Thurston was born in Washington, D.C. to a homemaker and an aeronautical engineer. He received his bachelors degree from New College (now New College of Florida) in 1967. For his undergraduate thesis he developed an intuitionist foundation for topology. Following this, he earned a doctorate in mathematics from the University of California, Berkeley, in 1972. His Ph.D. advisor was Morris W. Hirsch and his dissertation was on Foliations of Three-Manifolds which are Circle Bundles.
After completing his Ph.D., he spent a year at the Institute for Advanced Study, then another year at MIT as Assistant Professor. In 1974, he was appointed Professor of Mathematics at Princeton University. In 1991, he returned to UC-Berkeley as Professor of Mathematics and in 1993 became Director of the Mathematical Sciences Research Institute. In 1996, he moved to University of California, Davis. In 2003, he moved again to become Professor of Mathematics at Cornell University.
In later years Thurston turned his attention to mathematical education and bringing mathematics to the general public. He has served as mathematics editor for Quantum Magazine, a youth science magazine, and as head of The Geometry Center. As director of Mathematical Sciences Research Institute from 1992 to 1997, he initiated a number of programs designed to increase awareness of mathematics among the public.
In 2005 Thurston won the first AMS Book Prize, for Three-dimensional Geometry and Topology.
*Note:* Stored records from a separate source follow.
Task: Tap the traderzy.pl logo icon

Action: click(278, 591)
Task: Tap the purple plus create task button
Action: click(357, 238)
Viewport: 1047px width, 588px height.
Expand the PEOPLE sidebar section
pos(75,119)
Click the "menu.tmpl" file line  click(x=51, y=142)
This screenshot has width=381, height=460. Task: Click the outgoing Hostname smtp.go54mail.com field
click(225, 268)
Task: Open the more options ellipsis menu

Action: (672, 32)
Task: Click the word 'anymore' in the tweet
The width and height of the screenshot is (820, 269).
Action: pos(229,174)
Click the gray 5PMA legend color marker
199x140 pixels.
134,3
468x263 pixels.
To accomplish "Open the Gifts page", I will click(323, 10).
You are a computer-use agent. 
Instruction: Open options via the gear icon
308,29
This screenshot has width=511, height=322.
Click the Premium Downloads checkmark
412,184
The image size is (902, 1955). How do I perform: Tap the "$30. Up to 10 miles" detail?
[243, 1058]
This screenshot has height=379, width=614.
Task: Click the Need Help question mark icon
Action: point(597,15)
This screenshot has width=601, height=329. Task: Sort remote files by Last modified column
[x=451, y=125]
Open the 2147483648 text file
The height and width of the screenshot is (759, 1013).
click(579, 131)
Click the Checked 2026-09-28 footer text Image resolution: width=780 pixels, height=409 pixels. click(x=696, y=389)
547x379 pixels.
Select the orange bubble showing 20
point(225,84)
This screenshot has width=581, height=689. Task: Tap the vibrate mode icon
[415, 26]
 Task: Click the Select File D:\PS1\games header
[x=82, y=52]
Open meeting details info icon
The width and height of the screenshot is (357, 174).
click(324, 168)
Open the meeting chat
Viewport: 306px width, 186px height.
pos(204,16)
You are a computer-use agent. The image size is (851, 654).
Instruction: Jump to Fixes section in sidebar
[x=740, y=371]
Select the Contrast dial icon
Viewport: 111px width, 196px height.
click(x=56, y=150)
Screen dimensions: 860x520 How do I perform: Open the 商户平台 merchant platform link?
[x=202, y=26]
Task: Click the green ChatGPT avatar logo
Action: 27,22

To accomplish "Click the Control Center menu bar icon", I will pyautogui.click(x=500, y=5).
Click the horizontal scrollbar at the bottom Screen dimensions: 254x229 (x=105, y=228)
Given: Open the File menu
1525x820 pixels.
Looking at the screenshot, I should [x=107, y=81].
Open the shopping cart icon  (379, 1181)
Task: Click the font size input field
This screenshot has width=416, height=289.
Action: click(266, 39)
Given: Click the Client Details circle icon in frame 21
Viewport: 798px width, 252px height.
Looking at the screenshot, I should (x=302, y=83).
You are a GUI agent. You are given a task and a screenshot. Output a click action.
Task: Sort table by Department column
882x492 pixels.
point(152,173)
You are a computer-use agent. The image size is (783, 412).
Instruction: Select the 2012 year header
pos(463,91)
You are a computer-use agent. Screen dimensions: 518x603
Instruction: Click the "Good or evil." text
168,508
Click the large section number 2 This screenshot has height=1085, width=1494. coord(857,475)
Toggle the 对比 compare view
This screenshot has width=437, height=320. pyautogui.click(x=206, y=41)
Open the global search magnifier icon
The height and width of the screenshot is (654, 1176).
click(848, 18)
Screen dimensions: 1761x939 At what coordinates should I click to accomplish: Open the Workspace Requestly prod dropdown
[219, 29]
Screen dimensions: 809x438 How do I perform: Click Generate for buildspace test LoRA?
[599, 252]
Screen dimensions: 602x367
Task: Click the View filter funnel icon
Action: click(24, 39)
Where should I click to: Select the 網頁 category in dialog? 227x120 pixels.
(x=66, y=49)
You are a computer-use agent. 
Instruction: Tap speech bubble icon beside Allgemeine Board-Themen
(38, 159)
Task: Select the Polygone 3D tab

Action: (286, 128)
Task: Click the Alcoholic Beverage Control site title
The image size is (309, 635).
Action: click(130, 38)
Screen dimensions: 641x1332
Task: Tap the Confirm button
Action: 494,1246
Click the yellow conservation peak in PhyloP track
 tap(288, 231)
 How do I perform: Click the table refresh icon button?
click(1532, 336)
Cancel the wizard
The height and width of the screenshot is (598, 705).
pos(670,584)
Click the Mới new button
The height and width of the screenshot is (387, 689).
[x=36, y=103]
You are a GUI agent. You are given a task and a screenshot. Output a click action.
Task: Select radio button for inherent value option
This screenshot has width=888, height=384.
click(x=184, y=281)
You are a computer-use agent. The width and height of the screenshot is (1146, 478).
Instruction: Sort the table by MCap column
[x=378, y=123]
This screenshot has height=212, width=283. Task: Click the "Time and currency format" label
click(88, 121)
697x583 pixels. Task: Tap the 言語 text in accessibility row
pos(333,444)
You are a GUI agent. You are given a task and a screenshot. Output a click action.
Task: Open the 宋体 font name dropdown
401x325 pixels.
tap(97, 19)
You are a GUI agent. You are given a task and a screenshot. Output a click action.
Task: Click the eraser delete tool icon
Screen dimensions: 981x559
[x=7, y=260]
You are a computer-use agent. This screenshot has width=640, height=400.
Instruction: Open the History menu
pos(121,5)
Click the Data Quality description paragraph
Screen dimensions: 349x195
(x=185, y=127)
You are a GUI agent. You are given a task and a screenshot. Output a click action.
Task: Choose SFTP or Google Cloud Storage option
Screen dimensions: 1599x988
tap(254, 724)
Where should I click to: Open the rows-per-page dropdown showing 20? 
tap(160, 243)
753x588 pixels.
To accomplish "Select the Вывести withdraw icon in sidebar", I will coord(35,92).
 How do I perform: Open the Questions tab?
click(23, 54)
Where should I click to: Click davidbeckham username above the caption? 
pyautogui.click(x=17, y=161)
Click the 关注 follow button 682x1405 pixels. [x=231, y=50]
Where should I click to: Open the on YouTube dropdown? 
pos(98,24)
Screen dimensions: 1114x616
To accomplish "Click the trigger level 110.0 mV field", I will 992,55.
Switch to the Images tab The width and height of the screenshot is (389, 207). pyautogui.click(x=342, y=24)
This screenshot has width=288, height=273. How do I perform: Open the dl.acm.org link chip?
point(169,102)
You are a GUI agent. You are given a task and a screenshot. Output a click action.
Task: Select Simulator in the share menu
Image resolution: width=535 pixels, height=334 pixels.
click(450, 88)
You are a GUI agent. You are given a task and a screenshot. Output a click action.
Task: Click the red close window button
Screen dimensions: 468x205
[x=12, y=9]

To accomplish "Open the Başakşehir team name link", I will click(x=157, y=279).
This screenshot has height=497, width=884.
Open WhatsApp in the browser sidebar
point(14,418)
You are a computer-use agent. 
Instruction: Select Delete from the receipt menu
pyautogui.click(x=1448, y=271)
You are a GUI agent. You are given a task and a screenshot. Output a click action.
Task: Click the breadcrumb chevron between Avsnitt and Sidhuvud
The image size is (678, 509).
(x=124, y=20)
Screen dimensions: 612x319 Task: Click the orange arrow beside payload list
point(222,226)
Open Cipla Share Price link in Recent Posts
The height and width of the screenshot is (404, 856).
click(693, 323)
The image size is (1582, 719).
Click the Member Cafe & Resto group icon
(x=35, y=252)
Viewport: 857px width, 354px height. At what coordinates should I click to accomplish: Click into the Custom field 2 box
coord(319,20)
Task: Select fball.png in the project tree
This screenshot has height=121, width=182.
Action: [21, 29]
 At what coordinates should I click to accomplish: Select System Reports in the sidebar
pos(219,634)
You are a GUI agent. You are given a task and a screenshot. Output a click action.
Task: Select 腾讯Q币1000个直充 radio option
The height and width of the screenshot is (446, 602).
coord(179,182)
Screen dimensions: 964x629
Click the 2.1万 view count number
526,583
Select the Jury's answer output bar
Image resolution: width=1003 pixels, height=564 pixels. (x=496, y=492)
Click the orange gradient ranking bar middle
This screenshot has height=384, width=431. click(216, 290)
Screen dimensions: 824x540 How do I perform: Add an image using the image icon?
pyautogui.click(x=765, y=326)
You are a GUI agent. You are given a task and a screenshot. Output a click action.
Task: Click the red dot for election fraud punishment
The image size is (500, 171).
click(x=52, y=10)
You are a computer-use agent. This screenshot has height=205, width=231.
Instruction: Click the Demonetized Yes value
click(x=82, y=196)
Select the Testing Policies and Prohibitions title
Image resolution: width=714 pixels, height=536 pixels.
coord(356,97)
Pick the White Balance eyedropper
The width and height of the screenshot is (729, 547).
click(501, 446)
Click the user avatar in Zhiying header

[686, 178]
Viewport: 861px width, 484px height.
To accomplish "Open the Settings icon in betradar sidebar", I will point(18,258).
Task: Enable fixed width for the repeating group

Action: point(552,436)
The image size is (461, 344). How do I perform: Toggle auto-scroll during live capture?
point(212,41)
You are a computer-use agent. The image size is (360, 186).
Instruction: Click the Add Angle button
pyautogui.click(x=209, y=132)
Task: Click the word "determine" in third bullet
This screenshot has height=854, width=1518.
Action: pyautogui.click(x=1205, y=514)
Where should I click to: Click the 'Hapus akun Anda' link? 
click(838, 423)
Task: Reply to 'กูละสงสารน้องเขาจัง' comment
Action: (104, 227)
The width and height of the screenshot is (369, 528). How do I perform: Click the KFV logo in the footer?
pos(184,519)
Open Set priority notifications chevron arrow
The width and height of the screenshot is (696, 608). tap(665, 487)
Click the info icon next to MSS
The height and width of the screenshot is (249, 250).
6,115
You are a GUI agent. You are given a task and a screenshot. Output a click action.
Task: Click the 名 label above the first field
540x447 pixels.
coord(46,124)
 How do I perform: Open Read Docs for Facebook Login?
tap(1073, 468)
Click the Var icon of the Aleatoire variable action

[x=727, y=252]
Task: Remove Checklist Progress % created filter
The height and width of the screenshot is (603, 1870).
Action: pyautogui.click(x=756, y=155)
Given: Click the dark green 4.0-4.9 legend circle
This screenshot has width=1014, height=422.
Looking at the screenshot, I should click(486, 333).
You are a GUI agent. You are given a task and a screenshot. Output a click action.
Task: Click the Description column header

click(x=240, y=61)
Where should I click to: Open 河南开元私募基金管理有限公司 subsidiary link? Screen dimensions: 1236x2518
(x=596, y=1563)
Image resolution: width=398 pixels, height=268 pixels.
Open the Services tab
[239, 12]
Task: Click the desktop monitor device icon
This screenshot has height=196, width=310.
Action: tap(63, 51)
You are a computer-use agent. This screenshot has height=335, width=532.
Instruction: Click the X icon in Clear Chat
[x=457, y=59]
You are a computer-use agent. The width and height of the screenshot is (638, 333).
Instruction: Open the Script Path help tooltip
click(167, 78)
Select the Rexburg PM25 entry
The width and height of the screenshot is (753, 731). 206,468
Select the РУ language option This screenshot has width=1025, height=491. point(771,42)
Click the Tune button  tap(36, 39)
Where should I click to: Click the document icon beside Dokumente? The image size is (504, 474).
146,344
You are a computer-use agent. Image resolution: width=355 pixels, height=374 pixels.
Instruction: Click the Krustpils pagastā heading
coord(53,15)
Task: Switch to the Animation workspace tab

The prize “recognizes an outstanding research book that makes a seminal contribution to the research literature”.
In 2012 Thurston was awarded the Leroy P Steele Prize by the AMS for seminal contribution to research. The citation described his work as having “revolutionized 3-manifold theory”.
He died on August 21, 2012 in Rochester, New York, of a melanoma that was diagnosed in 2011.
Thurston has an Erdős number of 2.
John Milnor, co-director of the Institute for Mathematical Sciences at Stony Brook University on Long Island, acknowledged that Dr. Thurston delighted in working in a very esoteric realm. But he added that Dr. Thurston’s work had made “a tremendous difference in the way we look at many problems.”
Without that work, a Russian mathematician, Grisha Perelman, would not have been able in 2003 to solve the Poincaré conjecture, which asserts that the sphere is the only three-dimensional shape in which every loop in its structure can be shrunk to a single point, without ripping or tearing either the loop or the space. The problem had challenged mathematicians for 100 years.
In addition, cosmologists have drawn on Dr. Thurston’s discoveries in their search for the shape of the universe.
On a more unlikely note, his musings about the possible shapes of the universe inspired the designer Issey Miyake’s 2010 ready-to-wear collection, a colorful series of draped and asymmetrical forms. The fashion Web site Style.com reported that after the show, the house’s designer and Dr. Thurston “wrapped themselves for the press in a long stretch of red tubing to make the point that something that looks random is actually (according to Thurston) ‘beautiful geometry.’ ”
To his colleagues, Dr. Thurston’s most unusual gift was his ability to visualize complex shapes and problems. They said he loved nothing more than to sit in a common room and help colleagues or students brainstorm on solutions to vexing issues. “He could look at a problem and see simplicity where nobody else could find it,” said Jeff Weeks, a mathematician who studied with Dr. Thurston at Princeton.
We along with the world mathematical community deeply mourn the death of this mathematical genius. May his soul rest in eternal peace.